Something like the below this DSL code:
create_message
add_qnode(ids=MONDO:0004975, key=pinned_node_1)
add_qnode(key=middle_node,categories=biolink:Gene)
add_qnode(ids=UMLS:C1318700, key=pinned_node_2)
add_qedge(key=direct_edge,subject=pinned_node_1,object=pinned_node_2,predicates=biolink:related_to)
add_qedge(key=pinned_node_1_to_middle_node_edge,subject=pinned_node_1,object=middle_node,predicates=biolink:related_to)
add_qedge(key=middle_node_to_pinned_node_2_edge,subject=middle_node,object=pinned_node_2,predicates=biolink:related_to)
connect(action=connect_nodes, max_path_length=4)
return(message=true, store=false)
I don't think I really understand the question. I think it is a given that queries will come in via the query_graph like in the middle of this thread, e.g.:
{
"message": {
"query_graph": {
"nodes": {
"n0": {
"ids": [
"CHEBI:49662"
]
},
"un": {
"categories": [
"biolink:NamedThing"
]
},
"n2": {
"ids": [
"NCBIGene:1719"
]
}
},
"edges": {
"e0": {
"subject": "n0",
"object": "un",
"predicates": [
"biolink:related_to"
],
"knowledge_type": "inferred"
},
"e1": {
"subject": "un",
"object": "n2",
"predicates": [
"biolink:related_to"
],
"knowledge_type": "inferred"
},
"e2": {
"subject": "n0",
"object": "n2",
"predicates": [
"biolink:related_to"
],
"knowledge_type": "inferred"
}
}
}
}
}
We already have that in hand. So the DSL does not need to create a message and add qnodes and qedges; they're already all there.
I think all that connect() needs to do is work with the query graph as given and create a knowledge graph and results that map back to the query graph, using its own pathfinding algorithm as well as Expand() as appropriate.
So I think the only ARAXi necessary is:
connect(action=connect_nodes, max_path_length=4)
and that is implemented and apparently working.
So here's my thoughts on what connect() should be doing in this scenario:
Now if the query graph is more complicated than just the triangle with all three edges being inferred, then some additional strategy needs to be invoked. But I would suggest putting that on the back burner for now until you can get the above working.
I don't think I really understand the question.

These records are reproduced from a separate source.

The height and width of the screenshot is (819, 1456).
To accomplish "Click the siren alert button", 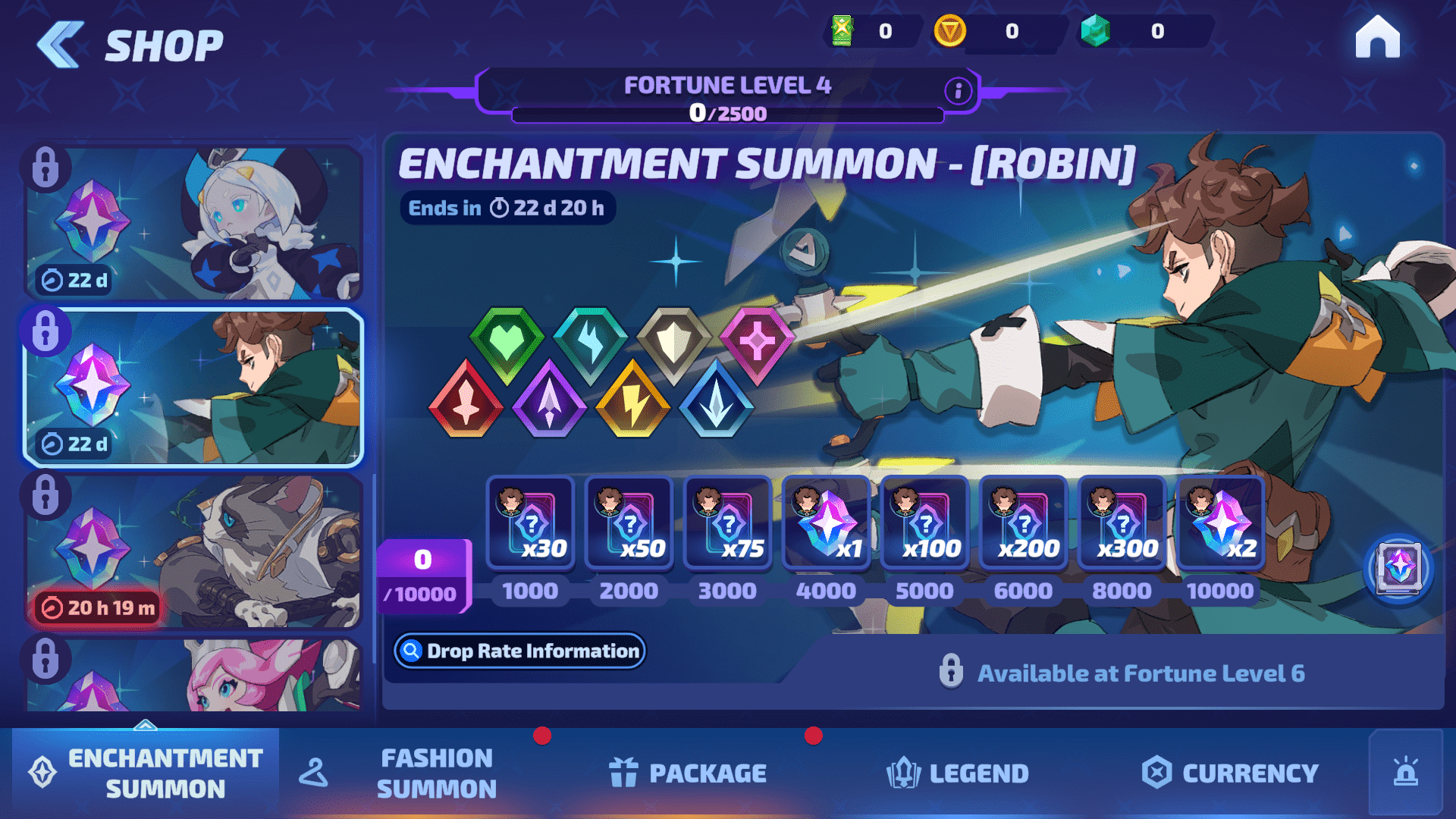I will tap(1406, 772).
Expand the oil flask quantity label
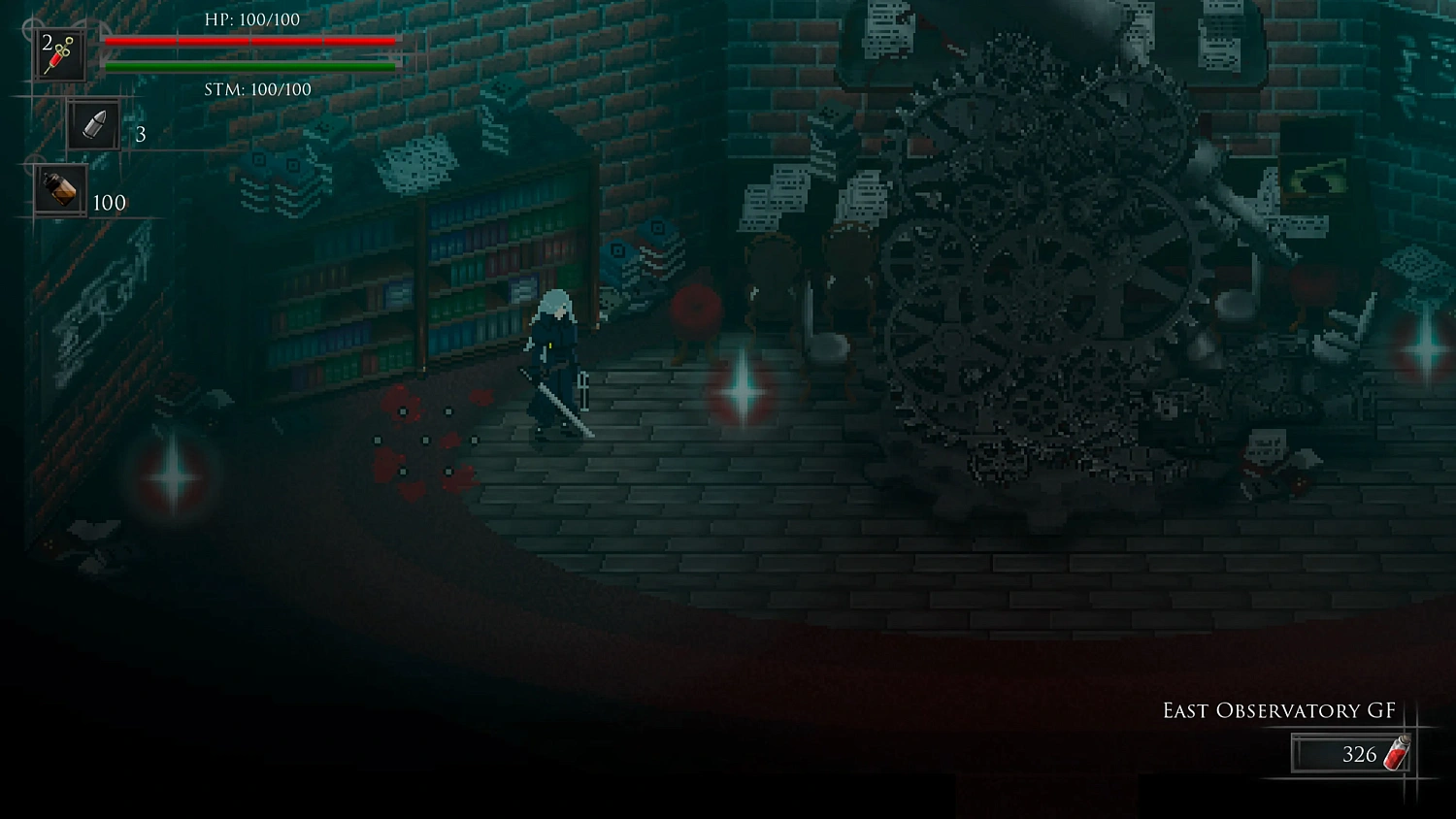The width and height of the screenshot is (1456, 819). (x=108, y=203)
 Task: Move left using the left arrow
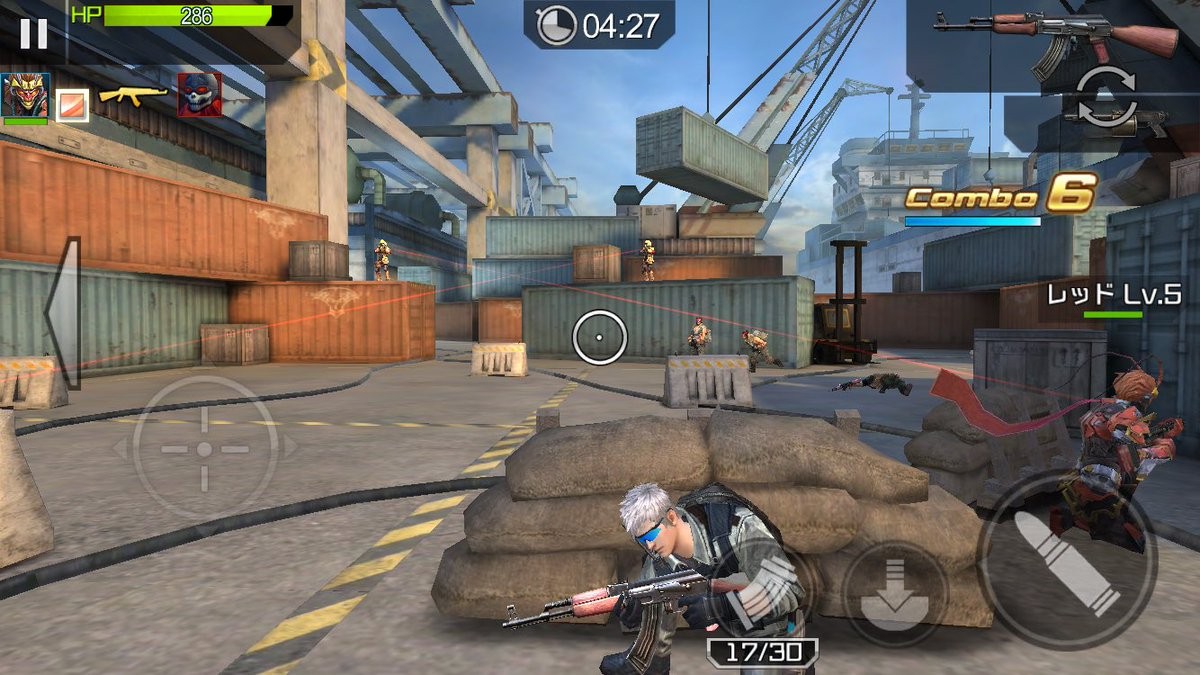pos(62,313)
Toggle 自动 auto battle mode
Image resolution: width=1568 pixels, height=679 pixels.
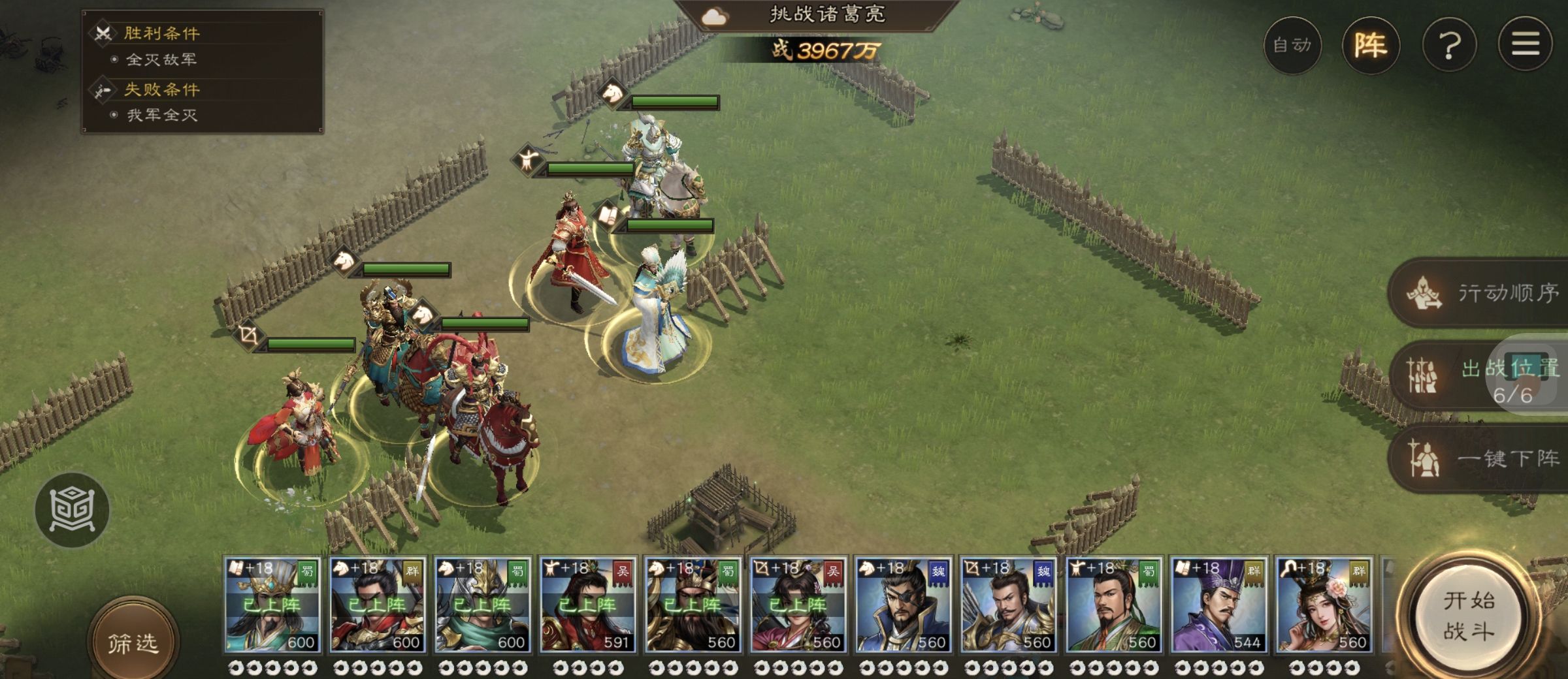[x=1292, y=45]
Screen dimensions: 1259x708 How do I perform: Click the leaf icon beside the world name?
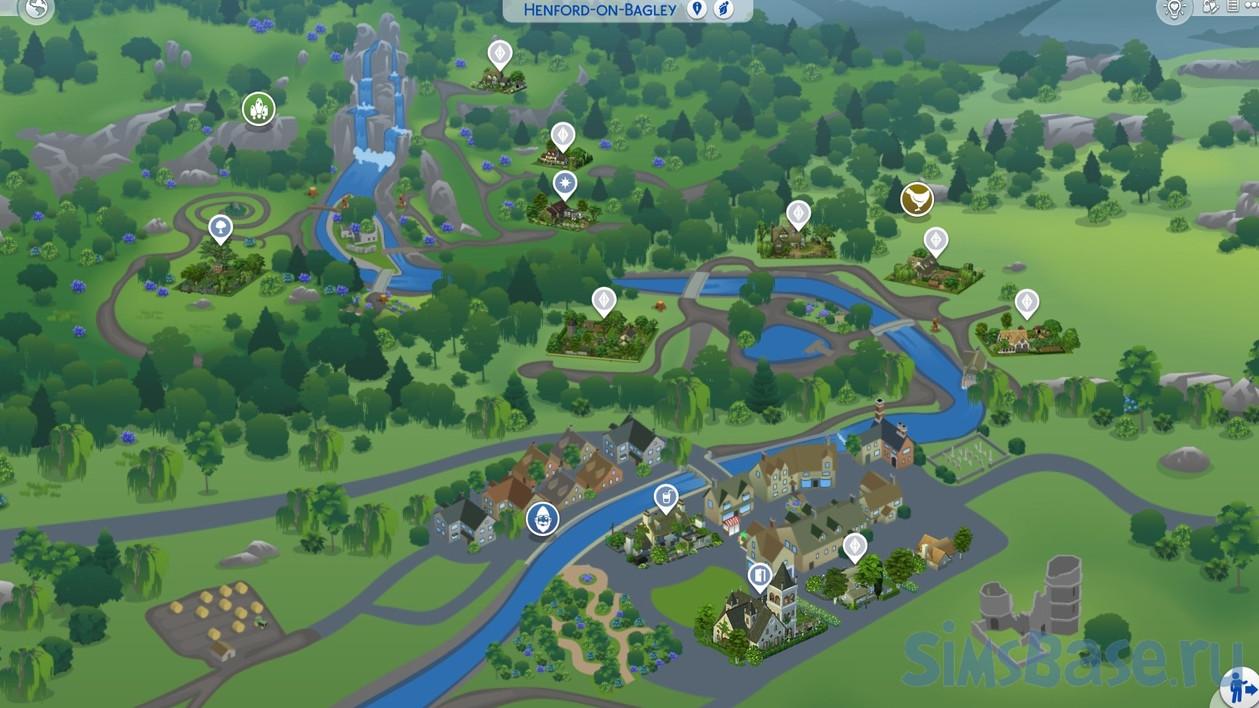723,9
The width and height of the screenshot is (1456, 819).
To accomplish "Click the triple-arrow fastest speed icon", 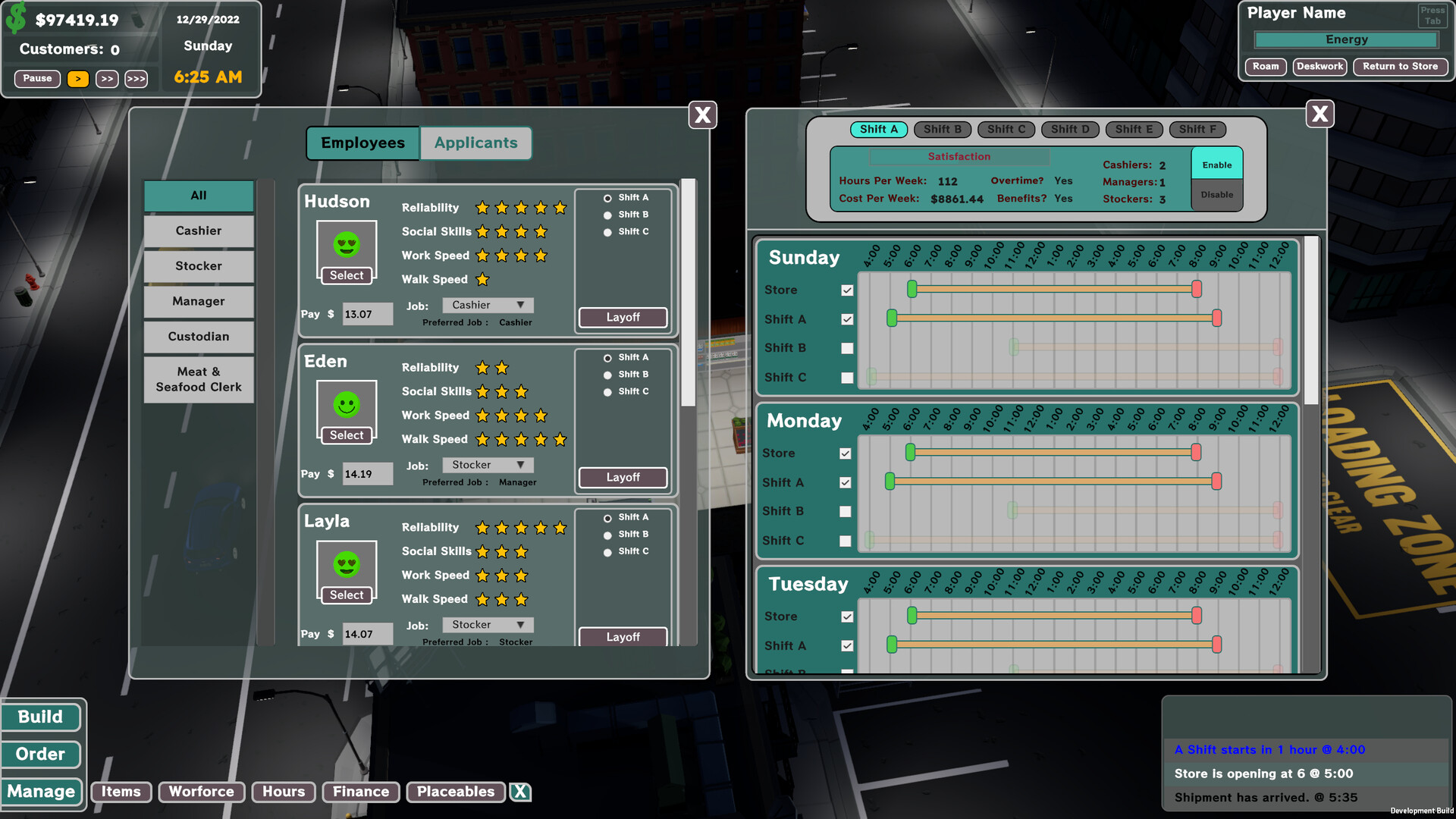I will point(136,79).
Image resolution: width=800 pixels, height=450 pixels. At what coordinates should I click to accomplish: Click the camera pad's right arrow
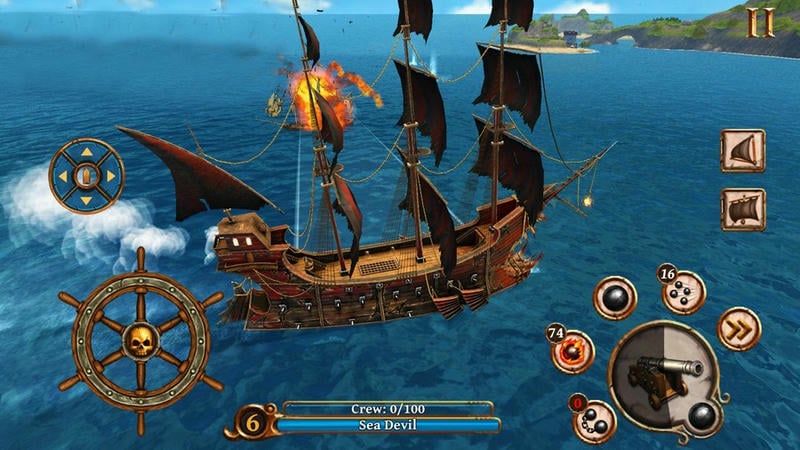(111, 177)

I think it is a given that queries will come in via the query_graph like in the middle of this thread, e.g.:
@edeutsch In talking with @mohsenht , I think his intention about the ARAXi question is more along the lines of "If someone were not doing a query through the ARS, but wanted to do it through the ARAX UI itself and build a DSL, what should the syntax be? Put parameters in the DSL constructed QG, or put it in the connect
command itself?" With the conclusion being "put parameters in the DSL constructed QG (wrt intermediate node constraints and the like" in order to make the paradigm consistent: be it from ARAXi or from an ARS TRAPI message, we'll just call connect()
and use the associated query graphs to determine constraints and the like (be they from the TRAPI QG or the DSL QG).
AH, I get it now, sorry.
Yes, I think using the DSL to build a query graph that mirrors what would come from the ARS seems easiest. One snag could be that the edges may need to have knowledge_type=inferred tags, which I think the current DSL does not support maybe (but easily added).
In the short term, this may not be needed, but eventually if we want connect() to treat NON knowledge_type=inferred edges in a special way (only send to Expand, not subject to pathfinding) then we may need to add that distinction.
Hi @edeutsch,
I apologize for the confusion my comment caused and for taking up your time. Occasionally, I leave comments as personal notes to track my thoughts and things I need to discuss with @dkoslicki.
Going forward, I'll label such comments as "Personal Note" to avoid taking up the time of the ARAX team.
no problem. Your note was actually clear enough in the first place. I just misread it/misunderstood it.
Is there a Translator-wide agreement on what the TRAPI request for Pathfinder should look like?